Posted on Dec 13, 2005 11:06 AM

Reply
9 replies

Dec 13, 2005 11:42 AM in response to Chap Harrison

My 'tar' manpage says for the "A" flag:
Append the contents of named file, which must itself be a gnutar archive, to the end of the archive (erasing the old end-of-archive block). This has the effect of adding the files contained in the named file to the first archive, rather than adding the second archive as an element of the first.
Does your 'find' find tar archives or normal files? If the latter, I think you want "r" not "A".

Dec 13, 2005 12:05 PM in response to Daniel Macks

Thanks - I had overlooked the '-r' flag, which is what I should be using (I'm archiving regular files, not archives). However, it makes no difference - the .tgz file remains empty!

I'm testing the use of 'zip' instead of 'tar -rz' and it appears to be working, however it's extremely slow (it appears to copy the zip file each time it adds another file to it).

I'll leave the question open - once upon a time I could use 'find...exec tar' to archive selectively without difficulty.

867MHz Powerbook Mac OS X (10.4.3)

Dec 13, 2005 12:39 PM in response to Daniel Macks

I don't think 'touch' creates a valid gzipped file
('touch foo.gz;gzip -d foo.gz' gives me 'gzip:
foo.gz: unexpected end of file'). Also, tar's -r mode
seems to work for non-gzipped tar archives but not
for the compressed ones...fink's tar dumps core and
Apple's (from OS X 10.3) reports '/usr/bin/tar:
Cannot update compressed archives'.


I think you're right - and perhaps I'm not seeing the error messages because 'tar' is being run by 'find'.
- - - - -
I'm not sure about protocol here - the original question is answered, but I still would like to be able to archive & compress selected files from a directory.
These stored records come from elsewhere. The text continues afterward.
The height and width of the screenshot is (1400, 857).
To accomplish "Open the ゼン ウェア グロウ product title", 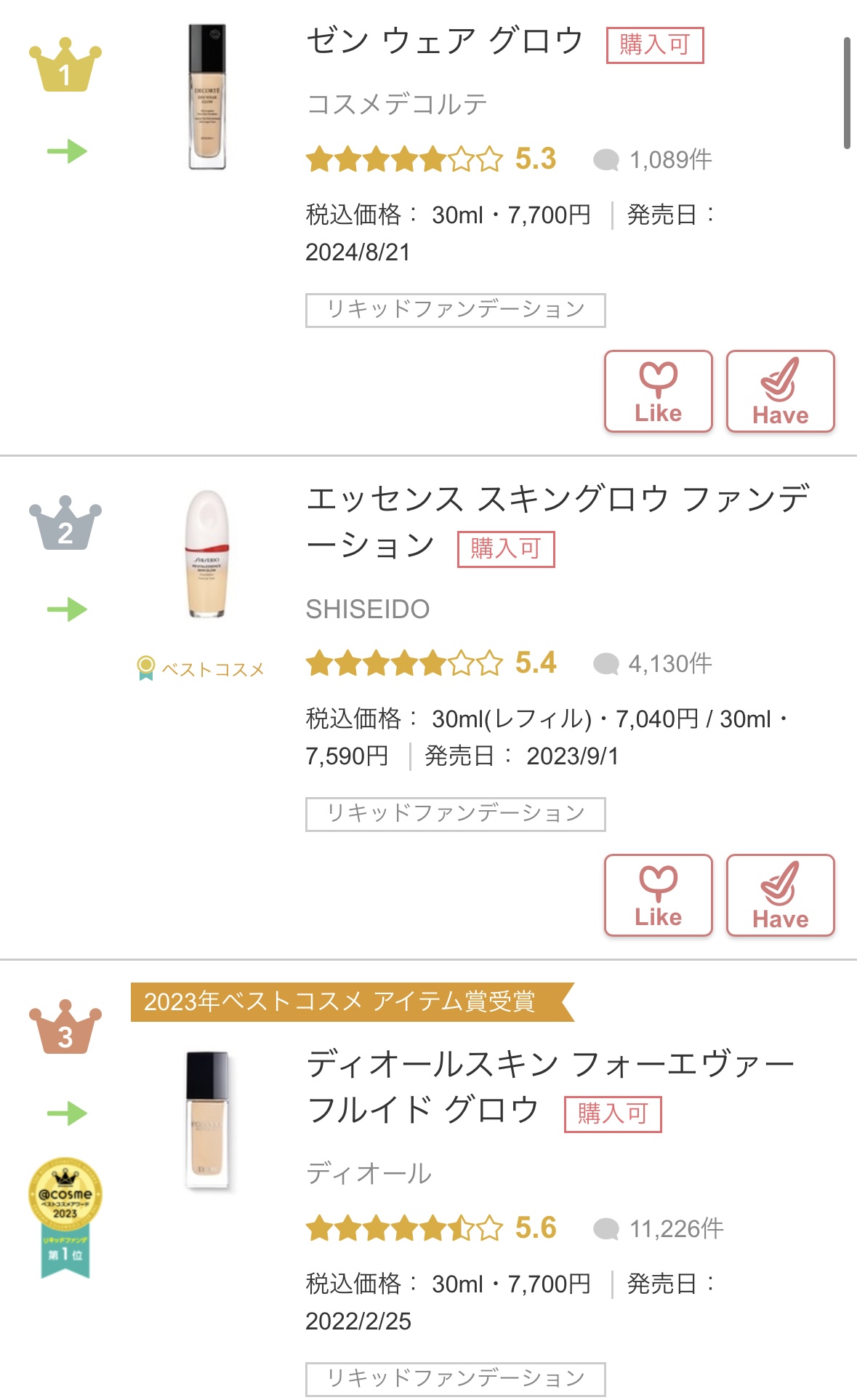I will 444,41.
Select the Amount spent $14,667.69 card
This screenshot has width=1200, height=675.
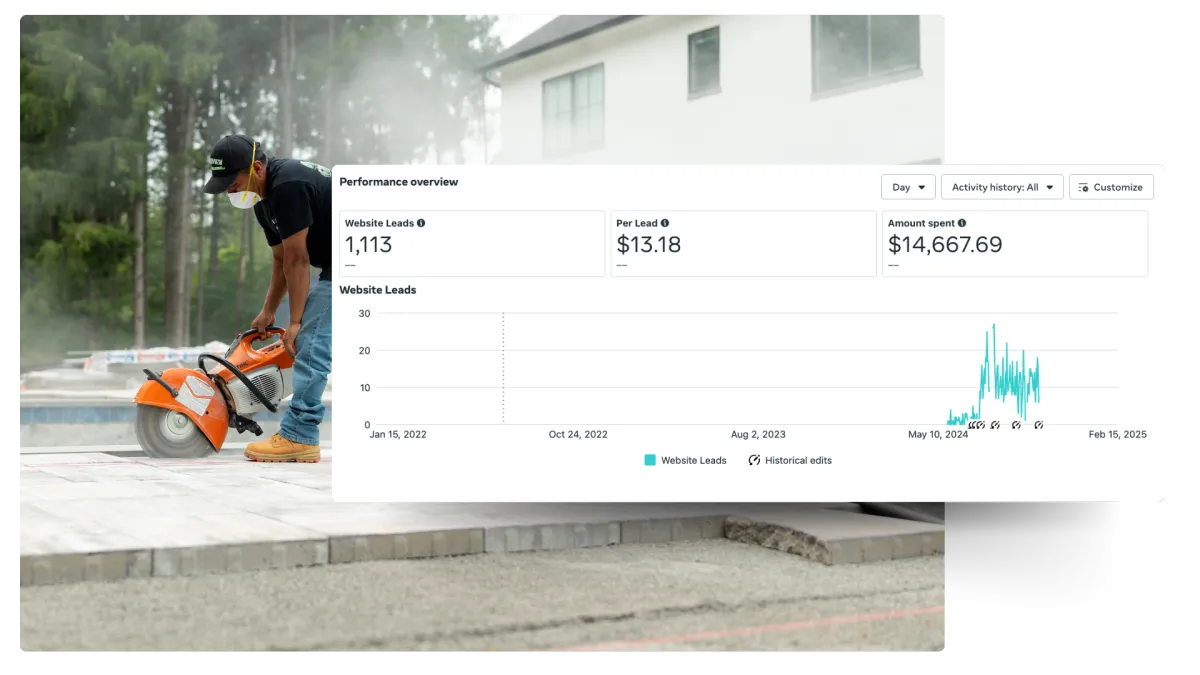(x=1015, y=243)
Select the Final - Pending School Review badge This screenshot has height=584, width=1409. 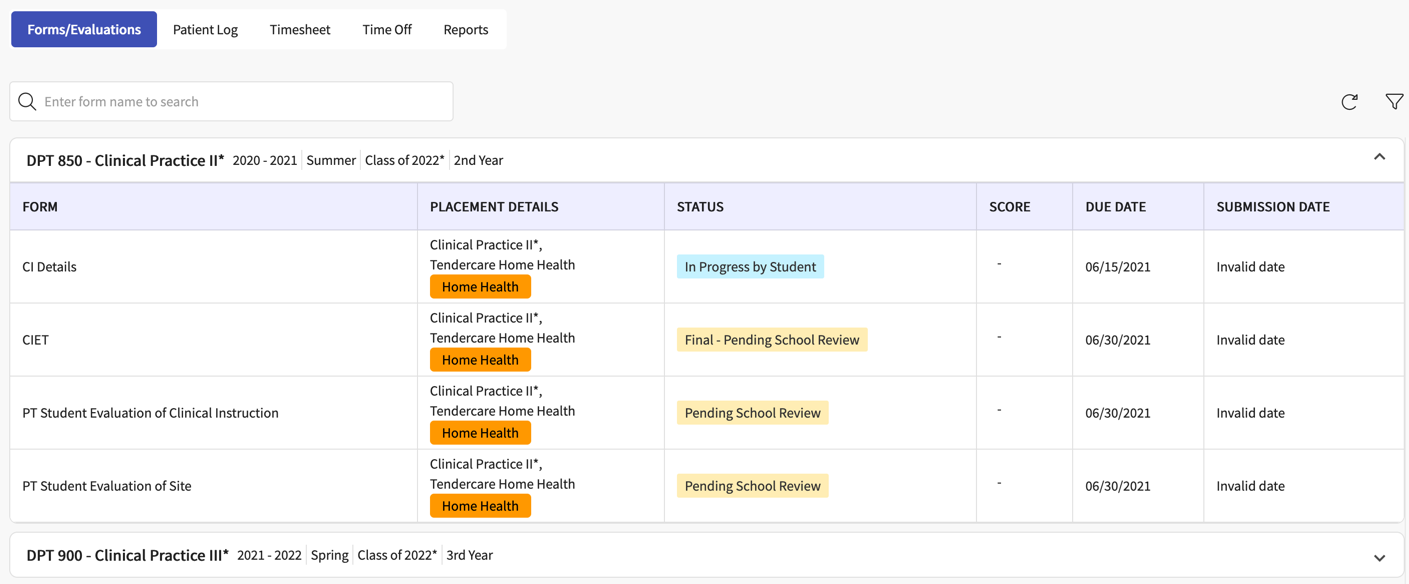(771, 339)
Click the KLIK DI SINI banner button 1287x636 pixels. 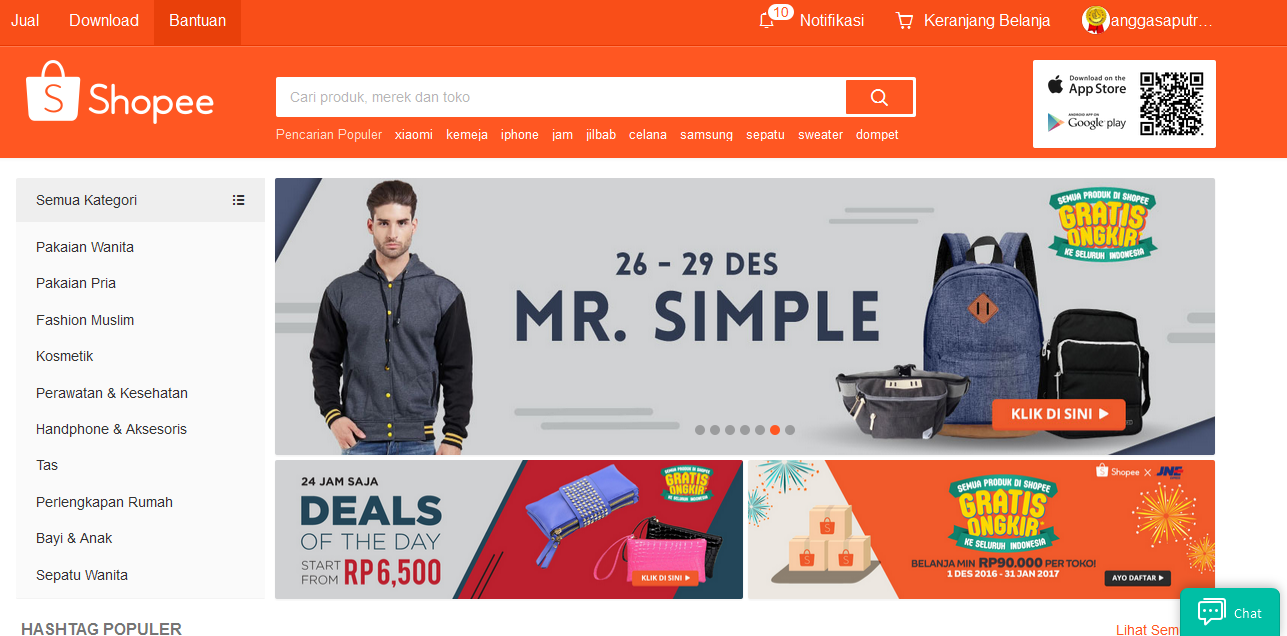1059,414
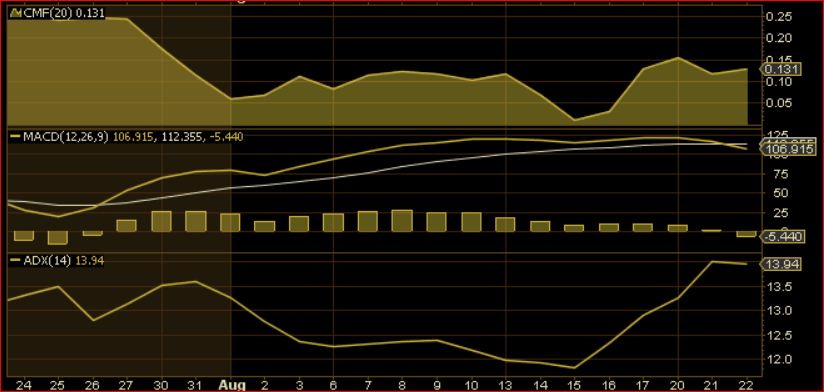The image size is (824, 392).
Task: Click the Aug month label on the date axis
Action: click(x=232, y=384)
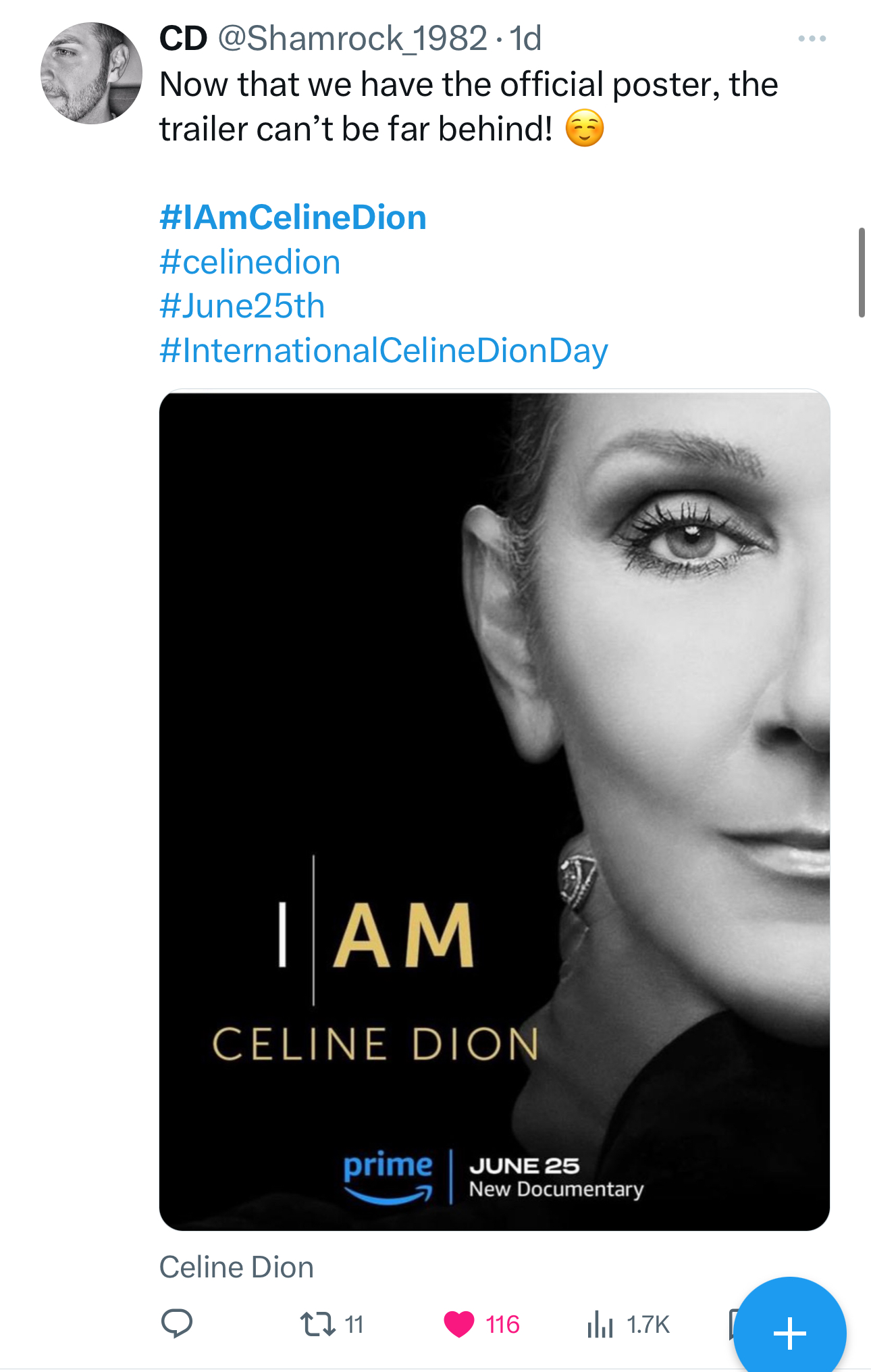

Should I begin another topic, rename this one, ... or...?

867MHz Powerbook Mac OS X (10.4.3)

Dec 13, 2005 12:53 PM in response to Chap Harrison

Dunno the proper way in the forum...whatever:)

How about doing the archiving on an uncompressed tarfile and then compressing it when you're done adding files to it? How about dumping the output of 'find' to a file and then passing that list of filenames to tar with the -T flag (i.e., create (-c) the archive containing the files instead of adding (-r) the files to an existing empty archive)?

Dec 13, 2005 1:11 PM in response to Daniel Macks

How about dumping the output of
'find' to a file and then passing that list of
filenames to tar with the -T flag (i.e., create (-c)
the archive containing the files instead of adding
(-r) the files to an existing empty archive)?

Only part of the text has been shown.